Im Bereich der Arbeitgeberin wurde deren Beschäftigten seit einem von den Beteiligten nicht mehr exakt aufklärbaren, lange zurückliegenden Zeitpunkt und unter nicht mehr aufklärbaren näheren Umständen Arbeitsbefreiung an Karnevalsdienstagen gewährt. Jedenfalls seit im Jahre 1971 bei der Arbeitgeberin die Gleitzeit eingeführt wurde, bestand eine Regelung dahingehend, dass für eine Arbeitsbefreiung am Karnevalsdienstag 5,5 Arbeitsstunden nachgearbeitet werden mussten bzw. dem Arbeitszeitkonto belastet wurden (bei einer damaligen Wochenarbeitszeit von 40 Stunden). Im Jahre 1975 fanden Verhandlungen der Arbeitgeberin mit dem Betriebsrat über eine Neugestaltung der sog. Kinderweihnachtsfeier statt. Hierüber verhält sich eine Aktennotiz vom 23.04.1975 (Bl. 153 f. d. A.). In diesem Zusammenhang wurde auch über Arbeitszeitfragen gesprochen. Zu der bis dahin im Zusammenhang mit der Kinderweihnachtsfeier gewährten Zeitgutschrift heißt es in einer an alle Mitarbeiterinnen und Mitarbeiter gerichteten Veröffentlichung vom 24.11.1975 u. a. wie folgt:
„Die bisher gewährte Zeitgutschrift von 2,5 Stunden bleibt ihnen in folgender Form erhalten:
- In einer abteilungsinternen, ca. 1 Stunde dauernden Weihnachtsfeier wird ihnen ein bestelltes Präsent (3 Flaschen Wein, Pralinen oder einen Schallplattengutschein) überreicht.
- Eine Zeitgutschrift von 1,5 Stunden erfolgt zugunsten der Karnevalsdienstag-Regelung (bisher 5,5 Stunden Zeitbelastung bei arbeitsfreiem Dienstag).” (Bl. 75 d. A.).
Die Veröffentlichung vom 24.11.1975 wurde von der Personalabteilung/Verwaltung der Arbeitgeberin sowie vom Betriebsrat unterschrieben. In der Folgezeit reduzierte sich dementsprechend die Zeitbelastung des Gleitzeitkontos wegen der Arbeitsbefreiung am Karnevalsdienstag von bis dahin 5,5 Stunden auf nunmehr 4 Stunden. Nach der Reduzierung der tariflichen Wochenarbeitszeit zum 01.07.1990 von 40 auf 38 Arbeitsstunden wurde die entsprechende Belastung des Gleitzeitkontos auf 3,8 Stunden abgesenkt.
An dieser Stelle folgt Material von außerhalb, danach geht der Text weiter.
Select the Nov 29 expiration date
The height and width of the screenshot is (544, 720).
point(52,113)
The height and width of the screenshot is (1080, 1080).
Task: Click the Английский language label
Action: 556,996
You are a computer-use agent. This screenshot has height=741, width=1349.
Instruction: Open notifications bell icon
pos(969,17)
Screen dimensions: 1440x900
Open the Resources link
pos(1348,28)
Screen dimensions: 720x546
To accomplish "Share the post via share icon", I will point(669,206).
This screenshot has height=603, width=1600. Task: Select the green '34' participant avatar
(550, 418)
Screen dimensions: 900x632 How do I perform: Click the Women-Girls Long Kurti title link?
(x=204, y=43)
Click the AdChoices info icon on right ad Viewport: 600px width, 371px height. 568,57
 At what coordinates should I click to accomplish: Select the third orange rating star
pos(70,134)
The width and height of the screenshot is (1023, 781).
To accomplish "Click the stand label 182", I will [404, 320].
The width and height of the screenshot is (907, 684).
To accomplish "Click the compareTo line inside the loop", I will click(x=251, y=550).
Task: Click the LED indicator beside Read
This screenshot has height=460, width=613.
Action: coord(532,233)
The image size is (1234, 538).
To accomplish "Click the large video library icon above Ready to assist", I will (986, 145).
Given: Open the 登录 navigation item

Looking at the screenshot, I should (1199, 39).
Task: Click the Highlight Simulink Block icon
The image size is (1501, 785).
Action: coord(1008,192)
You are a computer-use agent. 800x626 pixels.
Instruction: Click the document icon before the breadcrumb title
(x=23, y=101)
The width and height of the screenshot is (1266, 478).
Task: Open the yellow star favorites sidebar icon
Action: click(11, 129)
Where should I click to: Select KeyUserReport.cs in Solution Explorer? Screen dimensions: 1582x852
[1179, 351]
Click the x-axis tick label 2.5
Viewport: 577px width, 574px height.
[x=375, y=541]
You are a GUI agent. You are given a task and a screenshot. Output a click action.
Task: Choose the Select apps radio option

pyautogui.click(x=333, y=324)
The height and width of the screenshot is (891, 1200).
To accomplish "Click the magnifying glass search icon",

Im Jahre 1994 trat die Arbeitgeberin an den Betriebsrat heran, um eine Reihe von „Sozialleistungen” neu zu verhandeln. Dabei ging es auch um die Arbeitszeitregelung für die Karnevalszeit. In einem an alle gerichteten Schreiben vom 24.01.1995 führt die Arbeitgeberin unter dem Betreff „betriebliche Personalzusatzleistungen – hier: Arbeitszeitregelung Karneval 1995” folgendes aus:
„Für die bevorstehende Karnevalszeit 1995 ist in der Zwischenzeit (siehe unser Rundschreiben vom 30.12.1994 zu Tz 5.4) auch eine Regelung getroffen worden.
Für den Standort Köln gilt entsprechend im beiliegenden Rundschreiben nochmals die gleiche Regelung wie im Vorjahr.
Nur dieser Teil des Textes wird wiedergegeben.